Van deze brief is mededeling gedaan aan de voorzitter van het Centraal
Stembureau voor de verkiezing van de leden van de Eerste Kamer der Staten-Generaal.
De volgende brief luidt:
"Aan de Voorzitter van de Eerste Kamer der Staten-Generaal.
Geachte Voorzitter,
In juni 1999 werd ik gekozen als eerste ondervoorzitter van de Eerste
Kamer. De verkiezing heeft plaats gevonden in de context van een politieke
afspraak, waarbij de VVD-fractie voor de eerste helft van deze zittingsperiode
de voorzitter zou leveren: mr. F. Korthals Altes. Daarna zou hij zijn functie
neerleggen, om de CDA-fractie in de gelegenheid te stellen een kandidaat voor
te stellen.
Op 2 oktober a.s. treedt de heer Korthals Altes af, om 00.00 uur en gaat
de Eerste Kamer in de vergadering over tot de verkiezing van een nieuwe voorzitter.
Uitgaande van de gemaakte afspraak is het tijd om ruim baan te maken voor
de verkiezing van een nieuwe eerste ondervoorzitter uit de gelederen van de
VVD-fractie.
Om dat mogelijk te maken, leg ik eveneens op 2 oktober mijn functie als
eerste ondervoorzitter neer. Om duidelijkheid daarover te creëren kies
ik er voor dat op hetzelfde moment te doen als de scheidend voorzitter vanwege
de lotsverbondenheid, in de wetenschap dat de tweede ondervoorzitter de heer
Jurgens dan als continue factor de vergadering en de verkiezingen, van een
nieuwe voorzitter en een nieuwe eerste ondervoorzitter, in goede banen zal
leiden. Ik dank U en de heer Jurgens voor de goede en plezierige samenwerking.
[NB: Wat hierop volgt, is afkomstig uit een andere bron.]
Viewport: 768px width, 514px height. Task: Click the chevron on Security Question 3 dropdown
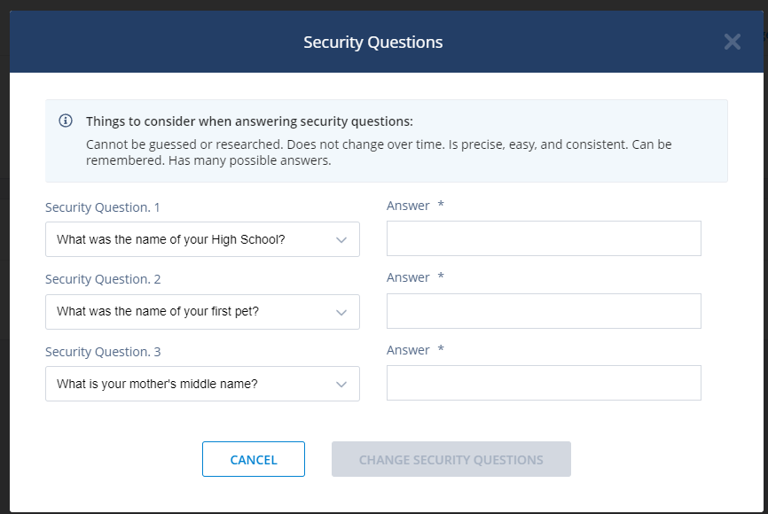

Ook dank ik allen die in dit Huis met grote inzet zorgen voor de nodige ondersteuning.
Graag wil ik de Kamer bedanken voor het vertrouwen dat in mij is gesteld.
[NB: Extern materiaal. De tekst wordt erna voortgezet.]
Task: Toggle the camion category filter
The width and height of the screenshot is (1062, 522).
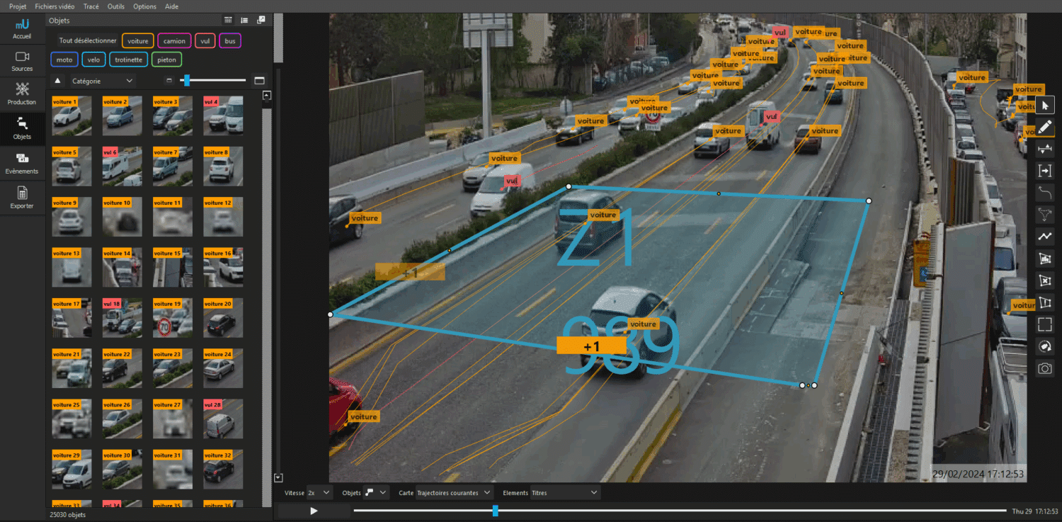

Ik vond het een eer en een genoegen om de functie van eerste ondervoorzitter
te mogen uitoefenen, binnen en bij tijd en wijle buiten de Kamer. Met genoegen
zal ik mijn werk als gewoon lid voortzetten.
Met vriendelijke groet,
w.g. Prof. dr. Peter B. Boorsma."
Ik stel voor, beide brieven voor kennisgeving aan te nemen.
De voorzitter:
De overige ingekomen Voorzitterstukken staan op een lijst, die in de zaal
ter inzage ligt. Op die lijst heb ik voorstellen gedaan over de wijze van
behandeling. Als aan het einde van de vergadering daartegen geen
bezwaren zijn ingekomen, neem ik aan, dat de Kamer zich met de voorstellen
heeft verenigd.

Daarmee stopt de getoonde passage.